E soprattutto non arroccarsi su forme definite. Perché, insegna suor Micaela, «ci sono forme e forme di vita consacrata. Non possiamo bypassare questa realtà, occorre prossimità». Che cosa voglia dire non è (volutamente) chiaro: per quanto siano diverse le forme della vita consacrata, rimane fermo che gli uomini sono uomini e le donne sono donne; e, nella vita consacrata, sono chiamati alla continenza perfetta, in istituti che non si scelgono secondo quello che ci si sente, ma secondo quello che si è. Non esiste e non può esistere un Istituto fluido.

Suor Monetti intende forse mettersi nella scia della più nota suor Jeannine Gramick, fondatrice, insieme a P. Robert Nugent, di New Ways Ministry, che in sostanza promuove da tempo la causa Lgbt nella Chiesa cattolica. Nella Notificazione del 31 maggio 1999, la Congregazione per la Dottrina della Fede  denunciava che, nonostante i richiami a Suor Gramick e a P. Nugent, da parte dell’Arcivescovo di Washington e della Congregazione per gli Istituti di Vita Consacrata, «essi continuavano a presentare la dottrina della Chiesa come un’opzione possibile fra le altre e come aperta a mutamenti fondamentali». Venne così istituita una commissione per studiare i loro scritti e le loro attività pastorali, trovati incompatibili con l’insegnamento della Chiesa.

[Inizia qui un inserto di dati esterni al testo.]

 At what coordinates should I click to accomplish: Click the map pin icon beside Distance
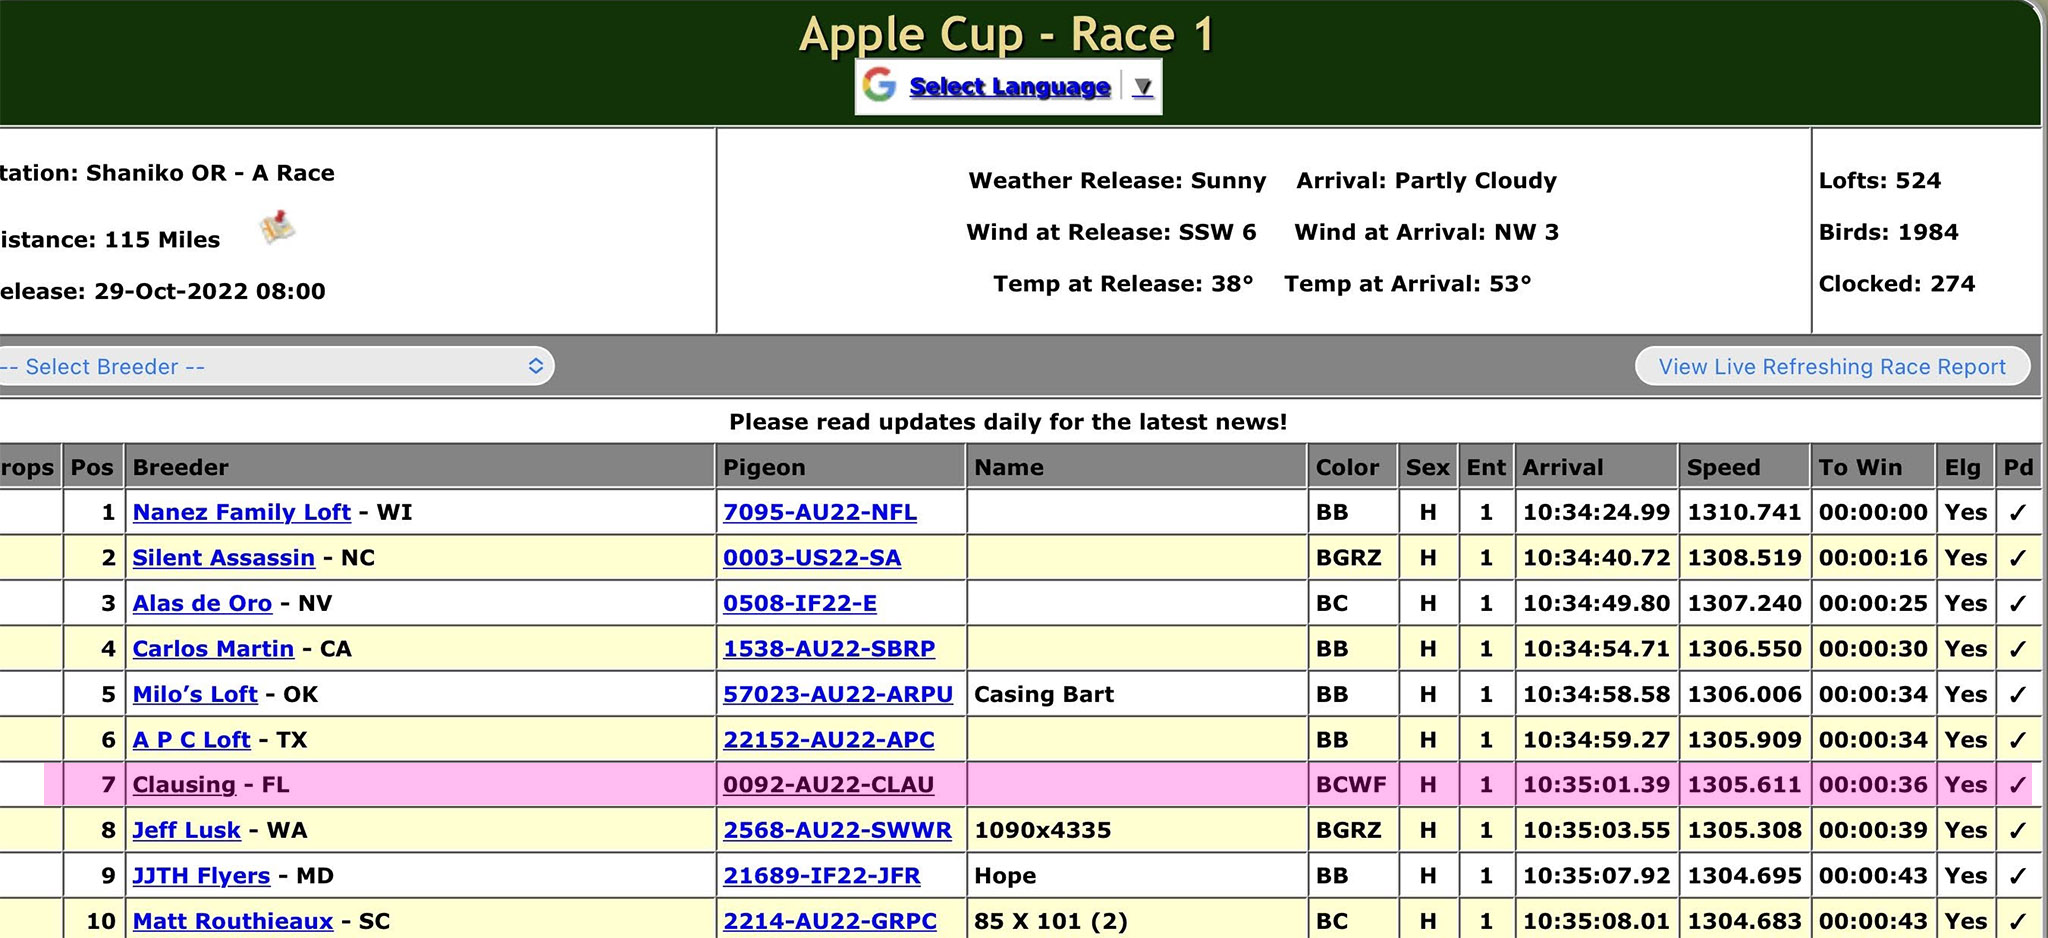point(277,228)
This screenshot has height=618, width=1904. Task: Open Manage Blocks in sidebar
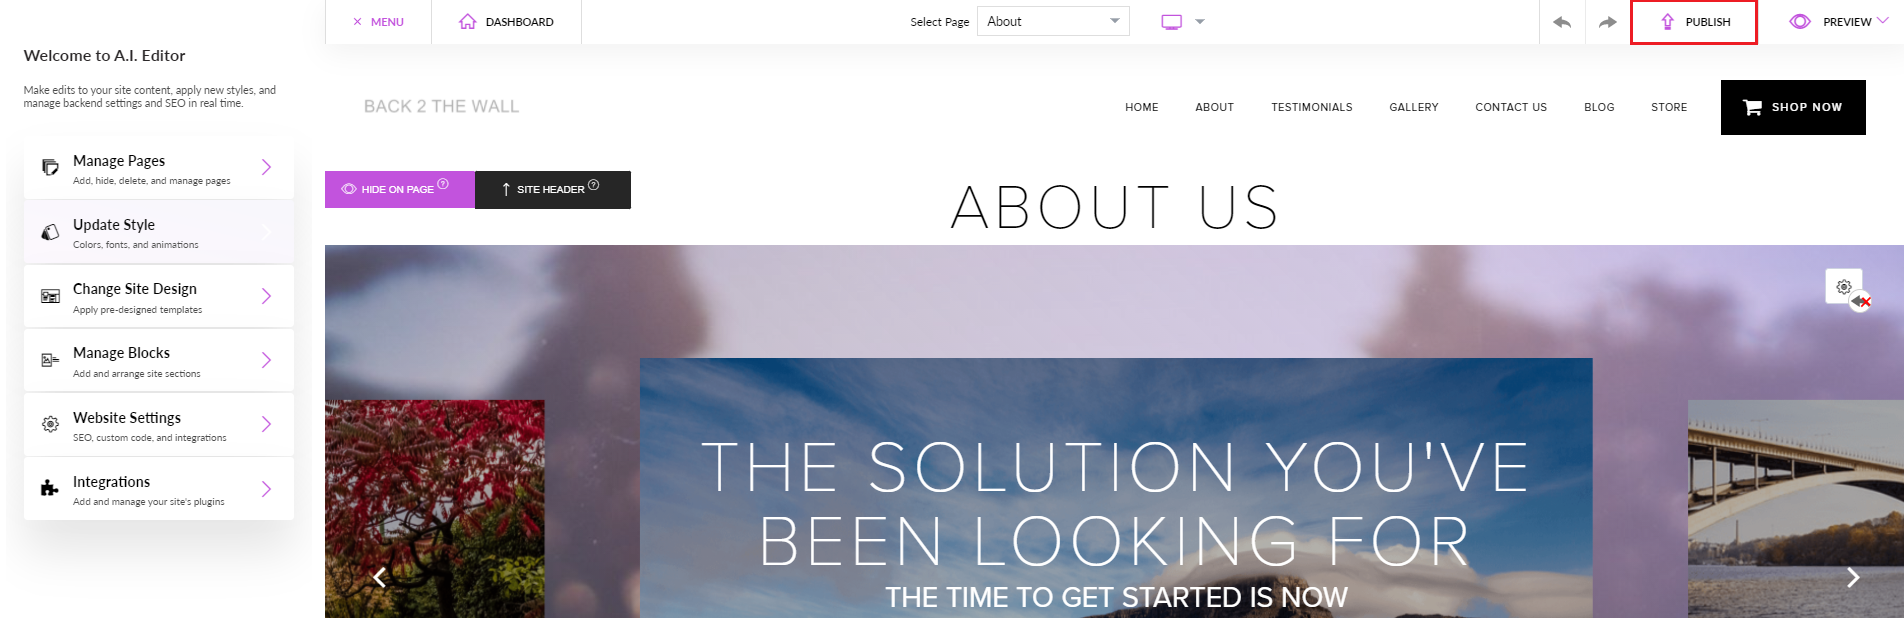159,361
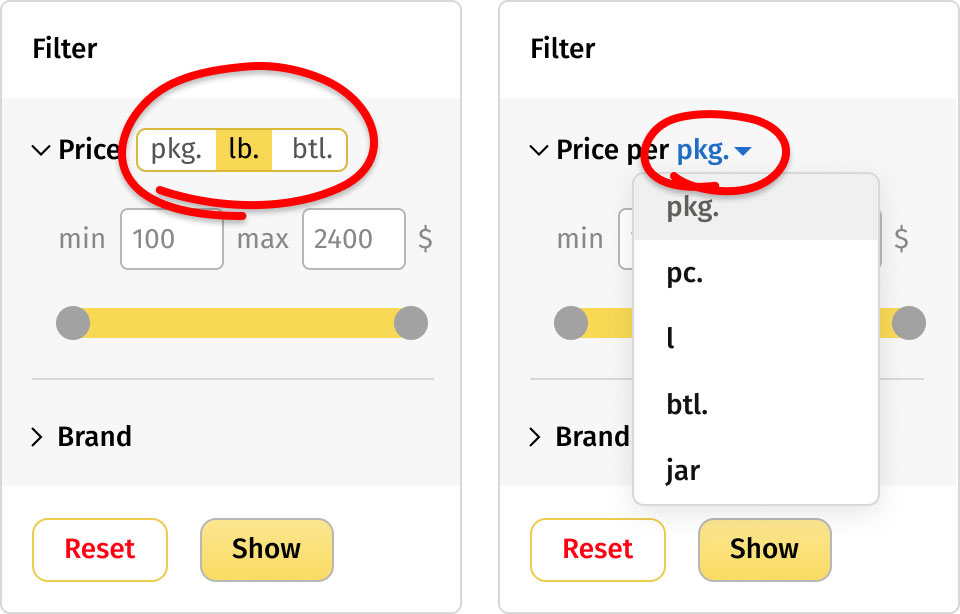Click the max price field showing 2400
The height and width of the screenshot is (614, 960).
(354, 239)
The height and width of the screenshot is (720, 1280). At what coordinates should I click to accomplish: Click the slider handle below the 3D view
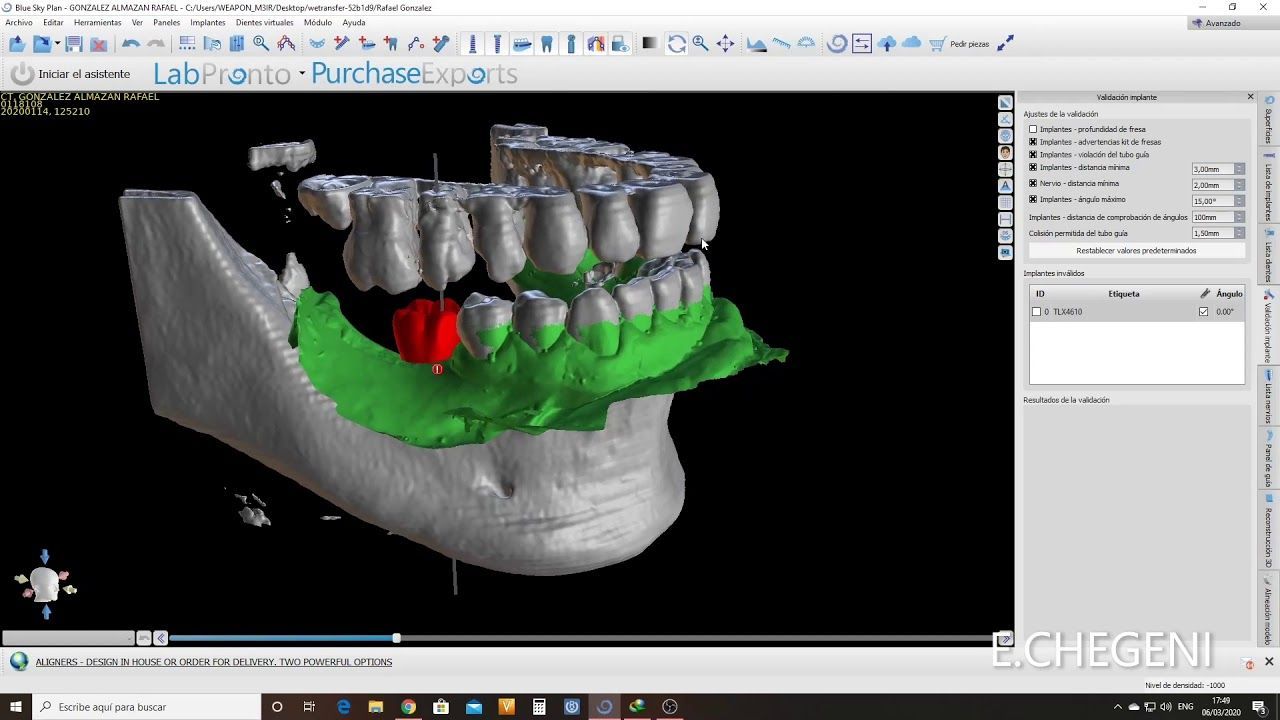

Dopo diversi contatti, richieste di chiarimento e domanda di sottoscrizione di una dichiarazione, tutti tentativi che non hanno portato frutto, la CDF  aveva dichiarato che le posizioni espresse dai due religiosi «in merito alla malizia intrinseca degli atti omosessuali ed al disordine oggettivo dell’inclinazione omosessuale sono dottrinalmente inaccettabili perché non trasmettono fedelmente il chiaro e costante insegnamento della Chiesa cattolica su questo punto». La CDF disponeva altresì il divieto, per i due religiosi, di continuare «ogni attività pastorale in favore delle persone omosessuali» e l’impossibilità di essere destinati, nei rispettivi Istituti religiosi, a qualsiasi ufficio.

Suor Gramick, di fronte a queste restrizione, recepite dai suoi superiori, obbedì perinde ac cadaver: decise di andarsene in un altro istituto religioso, Sisters of Loretto, che permise alla suora di continuare a far danni. Come quando nel 2014 firmò una lettera aperta al Presidente Obama per chiedere di finanziare nei paesi stranieri i servizi abortivi in caso di stupro, incesto e pericolo di vita per la donna.

Ma tutte le belle storie devono conoscere un lieto fine; e così, il 10 dicembre 2021, papa Francesco le inviava una lettera, in occasione dei suoi 50 anni di “apostolato”, nella quale le venivano rivolti ringraziamenti per la sua indefessa attività che rivelava «lo stile di Dio»: «Non hai avuto paura della “vicinanza” e nell’avvicinarti lo hai fatto “sentendo il dolore” e senza condannare nessuno, ma con la “tenerezza” di una sorella e di una madre». Manco fosse Madre Teresa.

Suor Monetti sembra dunque inaugurare anche per l’Italia la strada dell’astensione (niente condanne, niente risposte), in favore di un generico “abitare” la situazione. La Notificazione però parlava chiaro: «la diffusione di errori ed ambiguità non è coerente con un atteggiamento  cristiano di vero rispetto e compassione: le persone che stanno combattendo con l’omosessualità hanno, non meno di altre, il diritto di ricevere l’autentico insegnamento della Chiesa».